Sir Douglas Quintet – She’s About A Mover

Thanks to Will Cornell for posting this.

Will Cornell…….Great as the early original version of this was (and stick around until Trini’s outgoing remarks at the end, –this isn’t a lost band from your neck of the woods!) I kind of favor the RE-make that was done on the SDQ’s “Mendocino” album a few years later, with the “freaky” guitar playing, John & Frank’s Latino call and response harmonies and false fade-out. Can’t find that anywhere online but the whole Mendocino album is a flawed masterpiece like most of Doug Sahm’s stuff. Greatest Texas song ever according to Texas Monthly a few yrs ago. No argument here.

Alan Esdaile…..Good song, I would never have guessed they come from Texas and sound very British.

Will Cornell…..Ah but everything else they did sounded VERY Texan. If you think of Elvis and Ray Charles as walking encyclopedias of American music, Doug Sahm was that to Texas music. Still though, Augie Meyers may have been the first American to own a Vox organ. He paid dearly for it, but it helped them get away with a bit of an ersatz “Brit Invasion” sound. Wounded Bird records has just reissued all of Sahm’s short lived Atlantic period albums (2 CDs) along with outtakes, produced by Jerry Wexler who wanted to produce Sahm more than just about anyone else in his fabled career. These sessions included backup by Bob Dylan, David Bromberg, David Fathead Newman, Dr John and many more noteworthies. Sahm was a genius right up to the end with the Texas Tornadoes.

Andy Qunta……A guy at boarding school had this record, otherwise I may never have heard it! Still like it. Unusual sound! Now I think about it, it reminds me a bit of The Beatles “She’s A Woman” for some reason!

Will Cornell……She’s About A Woman!

 

Will Cornell talking about the Brits invasion of America.

Hey Alan: here’s our own version of the song that “the Four Pennies” did in “Pop Gear” ST. It’s a very old song…unfortunately the vidcam here did not pick up the banjo and mandolin very well…it was about 20 degrees outside and we had 0 visitors to the museum that day…had to build a fire in the potbelly stove. It’s one of the few songs I can remember lyrics to!

Around the same time your 4 Pennies did this the Sir Douglas Quintet over here had a regional hit with it. Interesting both versions borrow from Leadbelly’s version, not so much Bill Monroe’s. Mine kinda takes from all of them, even Mickey Newbury’s.

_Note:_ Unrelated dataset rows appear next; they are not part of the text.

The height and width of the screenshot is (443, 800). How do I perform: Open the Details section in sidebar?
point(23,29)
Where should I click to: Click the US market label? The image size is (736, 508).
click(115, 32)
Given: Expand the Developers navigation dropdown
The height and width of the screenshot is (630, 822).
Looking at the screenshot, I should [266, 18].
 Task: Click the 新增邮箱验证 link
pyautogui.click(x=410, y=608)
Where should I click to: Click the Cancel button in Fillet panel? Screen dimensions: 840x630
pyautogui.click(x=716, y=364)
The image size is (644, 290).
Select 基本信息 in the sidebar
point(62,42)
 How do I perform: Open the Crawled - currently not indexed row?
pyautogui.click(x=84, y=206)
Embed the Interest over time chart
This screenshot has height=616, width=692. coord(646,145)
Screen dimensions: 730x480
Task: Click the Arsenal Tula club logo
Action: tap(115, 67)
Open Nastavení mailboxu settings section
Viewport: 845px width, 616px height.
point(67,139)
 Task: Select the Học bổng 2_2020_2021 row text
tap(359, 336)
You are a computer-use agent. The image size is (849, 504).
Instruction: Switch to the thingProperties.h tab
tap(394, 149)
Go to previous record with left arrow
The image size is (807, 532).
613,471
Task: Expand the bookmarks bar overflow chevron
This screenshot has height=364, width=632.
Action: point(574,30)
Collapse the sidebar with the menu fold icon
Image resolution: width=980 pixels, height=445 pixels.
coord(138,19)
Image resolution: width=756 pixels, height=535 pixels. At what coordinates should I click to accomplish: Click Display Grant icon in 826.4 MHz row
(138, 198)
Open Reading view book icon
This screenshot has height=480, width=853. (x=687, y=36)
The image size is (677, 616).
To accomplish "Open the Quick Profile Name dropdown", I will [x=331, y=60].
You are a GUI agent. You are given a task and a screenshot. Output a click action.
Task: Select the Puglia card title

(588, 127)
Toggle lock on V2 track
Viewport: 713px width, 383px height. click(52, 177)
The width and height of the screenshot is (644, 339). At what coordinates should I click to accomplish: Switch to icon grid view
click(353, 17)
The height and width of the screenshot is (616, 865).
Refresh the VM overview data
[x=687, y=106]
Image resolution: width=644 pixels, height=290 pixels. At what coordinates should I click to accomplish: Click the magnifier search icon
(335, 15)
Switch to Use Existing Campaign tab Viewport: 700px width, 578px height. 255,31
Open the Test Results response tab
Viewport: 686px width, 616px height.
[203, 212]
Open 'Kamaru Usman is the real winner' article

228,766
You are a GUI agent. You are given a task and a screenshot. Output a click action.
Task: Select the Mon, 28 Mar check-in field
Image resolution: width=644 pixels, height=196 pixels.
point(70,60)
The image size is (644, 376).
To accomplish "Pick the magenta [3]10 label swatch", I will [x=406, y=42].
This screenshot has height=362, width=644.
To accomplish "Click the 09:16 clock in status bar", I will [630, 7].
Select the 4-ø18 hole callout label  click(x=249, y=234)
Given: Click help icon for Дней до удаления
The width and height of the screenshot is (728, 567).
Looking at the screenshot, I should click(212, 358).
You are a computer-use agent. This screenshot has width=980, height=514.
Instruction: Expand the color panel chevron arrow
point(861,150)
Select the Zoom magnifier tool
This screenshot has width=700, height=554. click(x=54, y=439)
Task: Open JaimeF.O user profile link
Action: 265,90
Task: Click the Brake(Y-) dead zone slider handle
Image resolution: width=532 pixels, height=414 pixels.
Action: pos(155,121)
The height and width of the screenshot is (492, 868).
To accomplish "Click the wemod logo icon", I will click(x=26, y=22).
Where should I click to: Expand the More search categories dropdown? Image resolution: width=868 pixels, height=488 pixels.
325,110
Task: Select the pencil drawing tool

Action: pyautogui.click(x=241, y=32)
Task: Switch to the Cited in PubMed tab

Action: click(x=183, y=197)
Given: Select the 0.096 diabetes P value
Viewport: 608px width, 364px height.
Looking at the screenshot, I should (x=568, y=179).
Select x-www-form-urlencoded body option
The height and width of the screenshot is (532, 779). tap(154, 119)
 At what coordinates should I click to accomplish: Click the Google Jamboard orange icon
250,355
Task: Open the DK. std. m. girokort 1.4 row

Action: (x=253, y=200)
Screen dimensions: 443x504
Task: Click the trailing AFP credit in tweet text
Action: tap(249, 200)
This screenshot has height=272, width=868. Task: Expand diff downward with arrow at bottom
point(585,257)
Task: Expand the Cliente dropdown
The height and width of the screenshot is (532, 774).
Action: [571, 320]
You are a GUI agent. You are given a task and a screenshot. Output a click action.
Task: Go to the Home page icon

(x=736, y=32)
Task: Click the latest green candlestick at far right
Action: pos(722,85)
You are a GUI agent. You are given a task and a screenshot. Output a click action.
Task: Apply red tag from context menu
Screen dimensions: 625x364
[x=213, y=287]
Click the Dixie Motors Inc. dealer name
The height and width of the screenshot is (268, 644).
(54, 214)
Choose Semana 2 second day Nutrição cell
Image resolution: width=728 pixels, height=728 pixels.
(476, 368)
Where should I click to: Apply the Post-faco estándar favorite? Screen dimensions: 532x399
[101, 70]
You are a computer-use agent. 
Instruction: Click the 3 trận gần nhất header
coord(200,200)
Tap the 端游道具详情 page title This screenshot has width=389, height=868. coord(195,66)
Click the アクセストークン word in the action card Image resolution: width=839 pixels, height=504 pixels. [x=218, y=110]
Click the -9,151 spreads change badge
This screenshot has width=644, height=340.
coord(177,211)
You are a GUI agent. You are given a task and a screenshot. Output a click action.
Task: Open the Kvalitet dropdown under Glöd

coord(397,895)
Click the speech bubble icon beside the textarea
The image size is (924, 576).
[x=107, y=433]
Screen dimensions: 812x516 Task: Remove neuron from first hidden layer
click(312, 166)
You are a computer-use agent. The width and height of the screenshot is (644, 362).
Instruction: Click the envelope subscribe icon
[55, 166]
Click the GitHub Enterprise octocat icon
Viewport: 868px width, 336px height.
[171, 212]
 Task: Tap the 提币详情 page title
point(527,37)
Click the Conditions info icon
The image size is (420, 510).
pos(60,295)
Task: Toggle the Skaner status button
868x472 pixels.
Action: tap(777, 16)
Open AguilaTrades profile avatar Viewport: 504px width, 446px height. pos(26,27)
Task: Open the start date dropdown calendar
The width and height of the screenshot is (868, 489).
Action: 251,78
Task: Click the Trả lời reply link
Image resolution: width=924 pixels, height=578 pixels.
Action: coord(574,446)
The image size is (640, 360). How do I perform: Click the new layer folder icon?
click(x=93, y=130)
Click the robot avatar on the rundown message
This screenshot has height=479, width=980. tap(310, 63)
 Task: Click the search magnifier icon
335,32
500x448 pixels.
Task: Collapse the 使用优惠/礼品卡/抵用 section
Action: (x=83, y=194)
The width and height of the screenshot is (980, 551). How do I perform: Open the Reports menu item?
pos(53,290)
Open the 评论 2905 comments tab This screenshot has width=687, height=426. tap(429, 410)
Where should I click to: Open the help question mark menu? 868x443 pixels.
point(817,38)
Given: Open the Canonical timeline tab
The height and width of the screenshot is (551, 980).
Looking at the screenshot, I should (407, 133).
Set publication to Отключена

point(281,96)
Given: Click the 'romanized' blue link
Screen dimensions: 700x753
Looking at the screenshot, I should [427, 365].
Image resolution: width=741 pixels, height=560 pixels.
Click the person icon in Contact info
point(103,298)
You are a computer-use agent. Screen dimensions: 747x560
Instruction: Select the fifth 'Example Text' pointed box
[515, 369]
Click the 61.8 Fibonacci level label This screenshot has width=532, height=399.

Was Sir Douglas (Doug Sahm) known over there at all? It’s a hilarious history he has….child prodigy fiddle and steel guitar player in the early 50s, by the 60s he had R&B bands around the state, then when the Beatles hit the US, Cajun nut-case and record “producer” Huey Meaux locked himself into a hotel in Houston for a weekend with a stack of “Brit invasion” group 45s and a portable record player. He tried to figure out what they were doing that was making them so huge. After a few bottles of liquor he called Doug Sahm in San Antonio and said “Grow your hair long and let’s do this shit!”. Renamed The Sir Douglas Quintet, Huey thought he’d trick the public into thinking this Texas band was from England. The Album jacket featured only backlit silhouettes because two of the members were Chicanos and while their hair could make them pass for being Brits, the brown skin and facial features were a giveaway. Another thing that (temporarily at least) succeeded in fooling the public was that Augie Meyer had just about the only Vox organ in the US. He paid an arm and leg to import it. So they HAD that aspect of their sound down enough to sound like they may have been another Brit Invasion band. “She’s About a Mover” was a huge regional hit and deservedly so…like most of Doug Sahm’s output, it combines every kind of Texan music you can think of but the German accordion sounding part being done by the Vox organ might have fooled only a few into thinking “Hey another Brit band!”.